Some 18 years after the killing, on Dougan’s sixth appeal to the Florida supreme court, Justice Parker McDonald, joined by Chief Justice Leander Shaw and Justice Barkett, opine in dissent that the death penalty is a disproportionate sentence under the circumstances.  The dissent includes these striking observations (emphasis added):

“This case is not simply a homicide case, it is also a social awareness case.  Wrongly, but rightly in the eyes of Dougan, this killing was effectuated to focus attention on a chronic and pervasive illness of racial discrimination and of hurt, sorrow, and rejection.  Throughout Dougan’s life his resentment to bias and prejudice festered.  His impatience for change, for understanding, for reconciliation matured to taking the illogical and drastic action of murder.  His frustrations, his anger, and his obsession of injustice overcame reason.  The victim was a symbolic representation of the class causing the perceived injustices.”

The events of this difficult case occurred in tumultuous times.  During the time of the late sixties and early seventies, there was great unrest throughout this country in race relations.…  I mention these facts not to minimize what transpired, but, rather, to explain the environment in which the events took place and to evaluate Dougan’s mind-set.”

“Understandably, in the eyes of the victim, or potential victims, the aggravating factors clearly outweigh the mitigating; in the eyes of the defendant, his friends, and most of those situated in the circumstances of Dougan, the death penalty is not warranted and is disproportionate to the majority of hate slayings, at least where the victim is black and the perpetrator is white.”

“In comparing what kind of person Dougan is with other murderers in the scores of death cases that we have reviewed, I note that few of the killers approach having the socially redeeming values of Dougan.”  (This apparently refers to the dissent’s earlier observations that Dougan was “intelligent,” “well educated,” “a leader in the black community,” “taught karate and counseled black youths,” and once “participated in a sit-down strike in defiance of a court order” at a lunch counter that refused service to blacks.)

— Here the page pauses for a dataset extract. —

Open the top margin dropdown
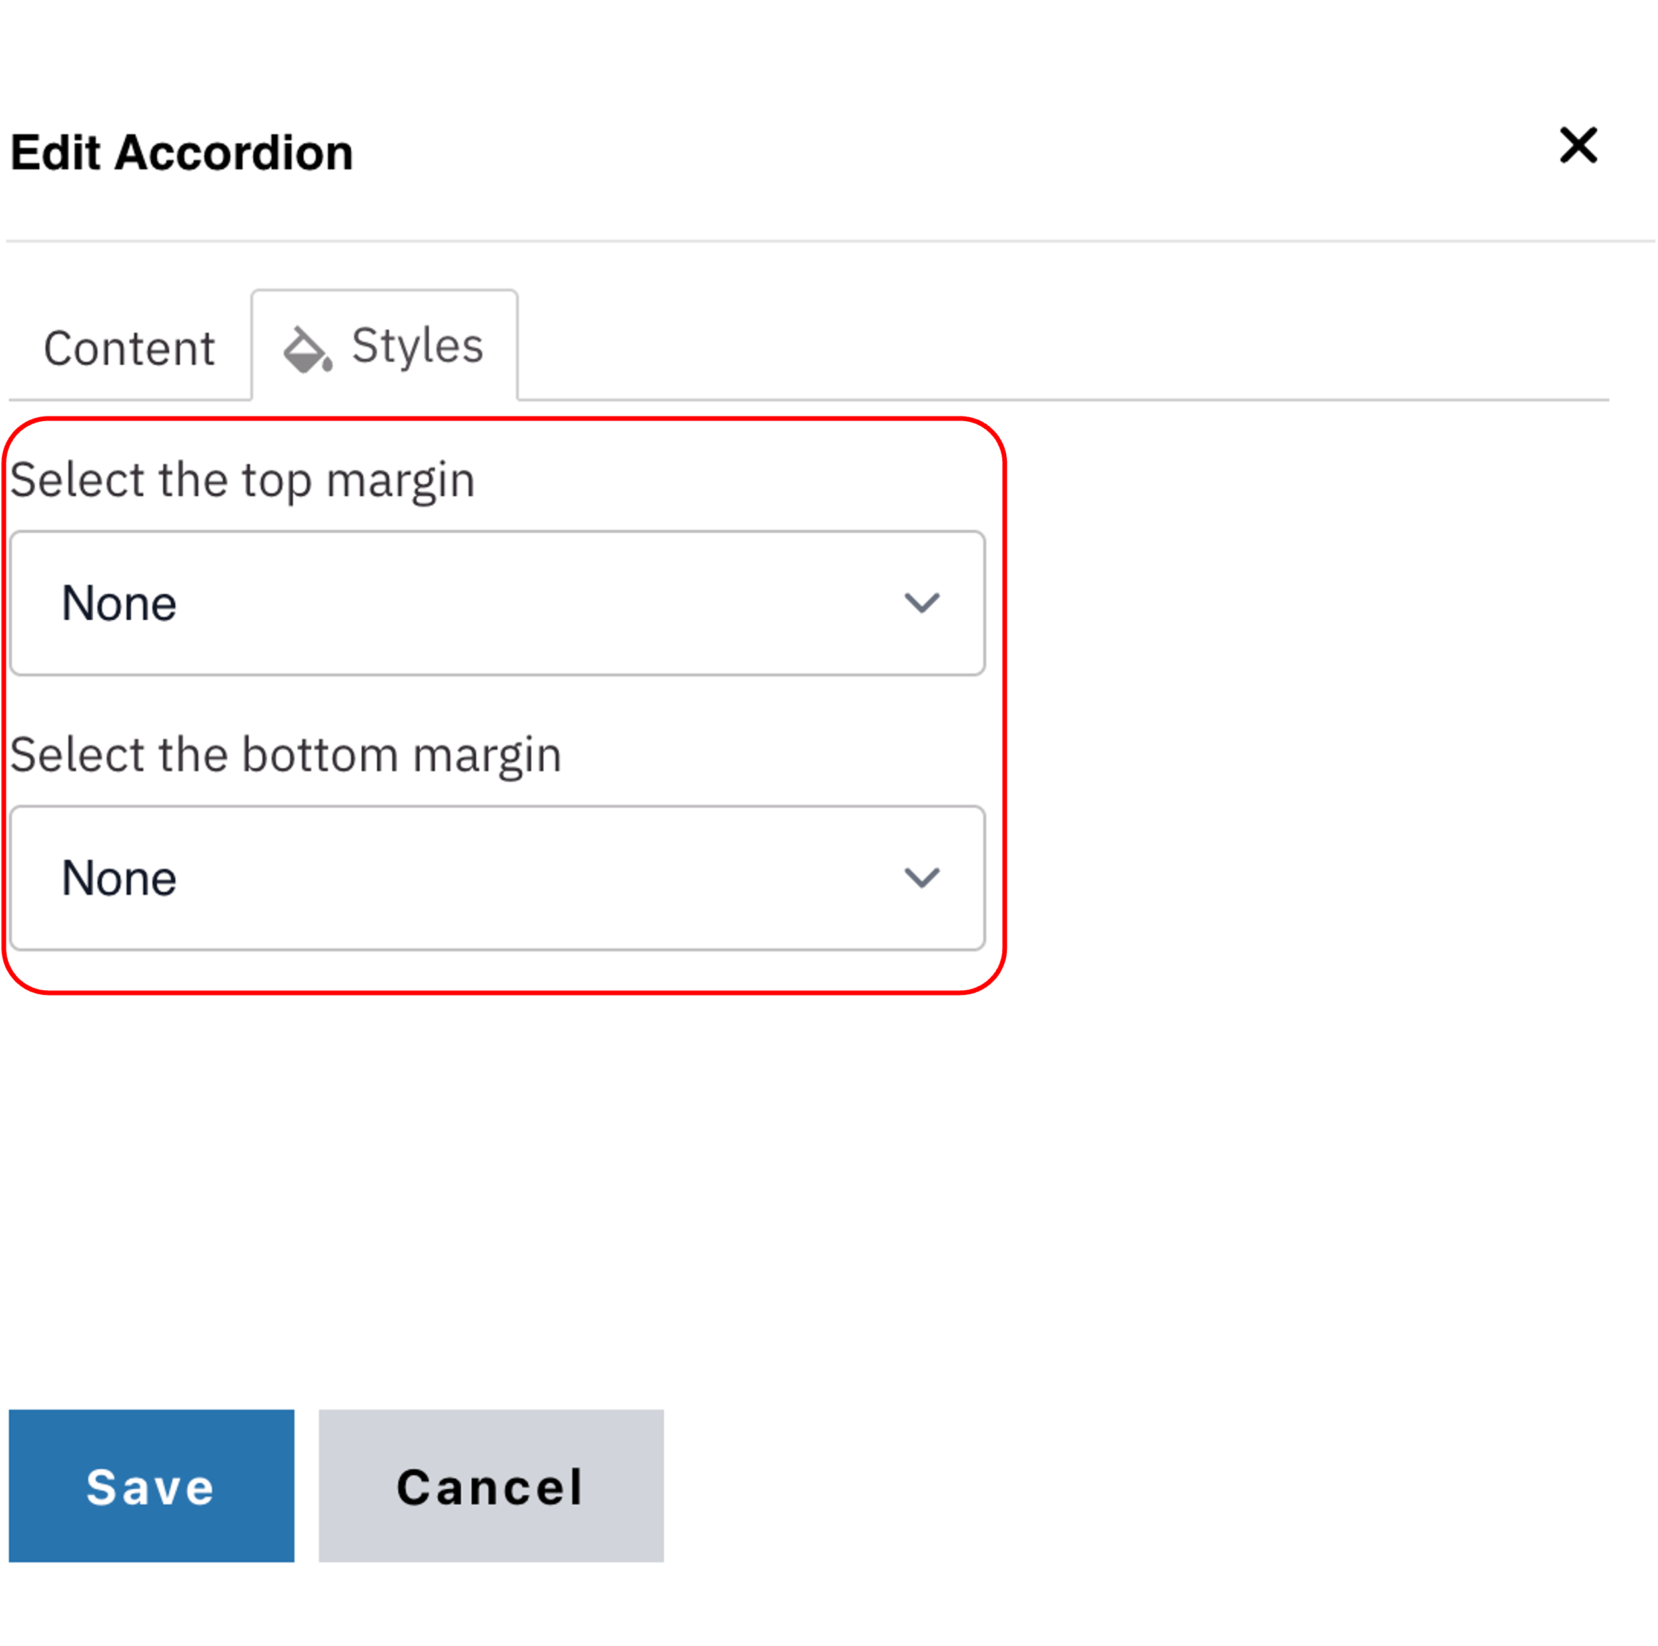1658x1646 pixels. [x=497, y=602]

2007—“I can see myself as a conservative, to tell you the truth, a judicial conservative,” hallucinates Justice John Paul Stevens.

Jan. 3

2005—The Kansas supreme court rules (in Montoy v. State) that the state statutory scheme for funding public schools in Kansas violates the state constitutional provision that states that the legislature “shall make suitable provision for finance of the educational interests of the state.”  The court asserts that “increased funding” is needed to meet the supposed and separate constitutional requirement that the state’s educational system must always be getting better and better.  Beyond that, however, the court is unable to provide any clear guidance on what the legislature is required to do:  “The equity with which the funds are distributed and the actual costs of education, including appropriate levels of administrative costs, are critical factors for the legislature to consider in achieving a suitable formula for financing education.”  Ah, that’s very helpful.

Three concurring justices would pull off an even more audacious judicial power grab by holding that education is a fundamental right under the state constitution (and by overruling the court’s 1995 precedent to the contrary).

 

 

For an explanation of this recurring feature, see here.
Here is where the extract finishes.